_Exercise prompt_.
Only those lines in the data below from the line containing "This screenshot has width=349, height=262." through the line containing "Task: Toggle the Тема light/dark button", both included, should be restated word for word.

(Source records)
------------------------------
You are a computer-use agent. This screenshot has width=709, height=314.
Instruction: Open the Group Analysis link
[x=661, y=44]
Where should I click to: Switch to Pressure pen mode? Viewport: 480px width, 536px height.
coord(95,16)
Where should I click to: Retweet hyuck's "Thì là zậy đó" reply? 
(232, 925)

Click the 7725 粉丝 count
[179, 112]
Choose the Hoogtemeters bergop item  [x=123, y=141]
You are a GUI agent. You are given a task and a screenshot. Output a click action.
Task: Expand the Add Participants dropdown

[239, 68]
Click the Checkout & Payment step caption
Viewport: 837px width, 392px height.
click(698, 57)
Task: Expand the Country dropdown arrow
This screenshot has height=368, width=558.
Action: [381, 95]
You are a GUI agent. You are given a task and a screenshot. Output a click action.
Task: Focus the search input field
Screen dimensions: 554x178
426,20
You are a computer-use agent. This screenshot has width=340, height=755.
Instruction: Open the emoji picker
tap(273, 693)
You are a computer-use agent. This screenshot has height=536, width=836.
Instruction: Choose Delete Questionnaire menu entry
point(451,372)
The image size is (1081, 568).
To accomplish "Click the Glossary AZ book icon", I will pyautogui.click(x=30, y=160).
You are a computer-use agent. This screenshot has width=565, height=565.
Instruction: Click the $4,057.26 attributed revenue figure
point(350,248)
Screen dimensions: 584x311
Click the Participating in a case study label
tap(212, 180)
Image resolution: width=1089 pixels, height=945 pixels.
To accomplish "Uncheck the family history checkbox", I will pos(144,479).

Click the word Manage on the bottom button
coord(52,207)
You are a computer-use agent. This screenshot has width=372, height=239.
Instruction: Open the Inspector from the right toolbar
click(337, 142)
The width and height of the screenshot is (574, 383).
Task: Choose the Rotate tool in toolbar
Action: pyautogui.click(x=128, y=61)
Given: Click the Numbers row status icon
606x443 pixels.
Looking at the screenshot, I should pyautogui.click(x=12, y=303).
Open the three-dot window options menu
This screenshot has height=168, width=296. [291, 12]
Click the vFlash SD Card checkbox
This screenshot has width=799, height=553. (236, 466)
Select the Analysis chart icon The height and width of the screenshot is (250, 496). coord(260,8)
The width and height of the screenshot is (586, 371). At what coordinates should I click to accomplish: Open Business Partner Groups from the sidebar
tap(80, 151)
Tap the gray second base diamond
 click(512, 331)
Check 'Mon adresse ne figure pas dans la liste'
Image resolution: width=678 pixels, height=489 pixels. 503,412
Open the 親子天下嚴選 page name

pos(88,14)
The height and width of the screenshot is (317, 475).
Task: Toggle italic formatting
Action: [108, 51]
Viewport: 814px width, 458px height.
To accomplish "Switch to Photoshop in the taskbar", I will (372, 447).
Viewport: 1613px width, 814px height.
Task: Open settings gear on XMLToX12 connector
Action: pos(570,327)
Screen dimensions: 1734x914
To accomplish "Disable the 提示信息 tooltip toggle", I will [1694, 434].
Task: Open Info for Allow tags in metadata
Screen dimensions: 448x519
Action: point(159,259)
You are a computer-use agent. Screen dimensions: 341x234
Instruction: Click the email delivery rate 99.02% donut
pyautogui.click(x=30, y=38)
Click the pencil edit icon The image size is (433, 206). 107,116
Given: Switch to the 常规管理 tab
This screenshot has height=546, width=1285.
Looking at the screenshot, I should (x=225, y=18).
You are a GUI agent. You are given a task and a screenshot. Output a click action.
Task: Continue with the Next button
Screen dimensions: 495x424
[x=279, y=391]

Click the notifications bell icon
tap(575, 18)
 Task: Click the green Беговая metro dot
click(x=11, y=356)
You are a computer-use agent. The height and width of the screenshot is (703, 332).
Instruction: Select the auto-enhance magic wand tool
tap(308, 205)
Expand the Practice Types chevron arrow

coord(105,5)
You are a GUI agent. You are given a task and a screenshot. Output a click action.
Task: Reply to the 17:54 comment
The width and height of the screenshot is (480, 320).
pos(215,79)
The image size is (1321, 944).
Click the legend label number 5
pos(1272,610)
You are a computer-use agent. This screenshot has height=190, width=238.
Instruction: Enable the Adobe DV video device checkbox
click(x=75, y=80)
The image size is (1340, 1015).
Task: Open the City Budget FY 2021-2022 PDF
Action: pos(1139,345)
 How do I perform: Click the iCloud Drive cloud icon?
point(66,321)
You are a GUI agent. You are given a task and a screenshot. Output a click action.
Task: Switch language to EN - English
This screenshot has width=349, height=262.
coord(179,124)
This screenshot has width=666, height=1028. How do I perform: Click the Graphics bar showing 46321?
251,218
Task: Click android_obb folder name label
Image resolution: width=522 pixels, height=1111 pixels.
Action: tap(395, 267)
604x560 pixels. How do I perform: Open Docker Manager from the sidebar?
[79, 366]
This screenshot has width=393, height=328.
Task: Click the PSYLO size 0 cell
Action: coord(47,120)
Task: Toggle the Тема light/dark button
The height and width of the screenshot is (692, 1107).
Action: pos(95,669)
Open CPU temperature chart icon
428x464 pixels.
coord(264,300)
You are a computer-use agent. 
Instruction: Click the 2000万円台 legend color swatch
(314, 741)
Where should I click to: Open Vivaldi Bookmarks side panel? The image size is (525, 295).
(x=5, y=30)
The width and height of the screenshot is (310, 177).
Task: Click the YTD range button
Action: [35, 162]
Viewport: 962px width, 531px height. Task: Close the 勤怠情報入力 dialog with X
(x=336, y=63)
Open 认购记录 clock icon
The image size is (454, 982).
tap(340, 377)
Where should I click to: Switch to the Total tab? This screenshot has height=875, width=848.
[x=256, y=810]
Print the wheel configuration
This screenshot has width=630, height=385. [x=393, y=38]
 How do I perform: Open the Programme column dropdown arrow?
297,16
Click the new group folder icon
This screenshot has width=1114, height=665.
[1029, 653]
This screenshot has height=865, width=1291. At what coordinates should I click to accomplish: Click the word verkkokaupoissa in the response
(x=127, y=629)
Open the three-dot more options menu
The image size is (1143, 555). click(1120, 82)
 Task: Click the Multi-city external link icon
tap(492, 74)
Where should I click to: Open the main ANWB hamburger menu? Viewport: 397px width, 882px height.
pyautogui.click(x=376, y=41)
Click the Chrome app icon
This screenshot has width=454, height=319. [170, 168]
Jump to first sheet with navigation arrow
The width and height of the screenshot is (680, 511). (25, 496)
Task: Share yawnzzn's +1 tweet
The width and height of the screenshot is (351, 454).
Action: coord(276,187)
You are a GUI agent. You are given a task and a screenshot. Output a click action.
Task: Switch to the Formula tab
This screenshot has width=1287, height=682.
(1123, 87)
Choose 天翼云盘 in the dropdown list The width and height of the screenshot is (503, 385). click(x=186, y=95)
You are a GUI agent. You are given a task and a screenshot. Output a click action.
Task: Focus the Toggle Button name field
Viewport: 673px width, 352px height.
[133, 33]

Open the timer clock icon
------------------------------
_Solved exercise_.
This screenshot has width=349, height=262.
coord(179,124)
This screenshot has width=666, height=1028. How do I perform: Click the Graphics bar showing 46321?
251,218
Task: Click android_obb folder name label
Image resolution: width=522 pixels, height=1111 pixels.
Action: tap(395, 267)
604x560 pixels. How do I perform: Open Docker Manager from the sidebar?
[79, 366]
This screenshot has width=393, height=328.
Task: Click the PSYLO size 0 cell
Action: coord(47,120)
Task: Toggle the Тема light/dark button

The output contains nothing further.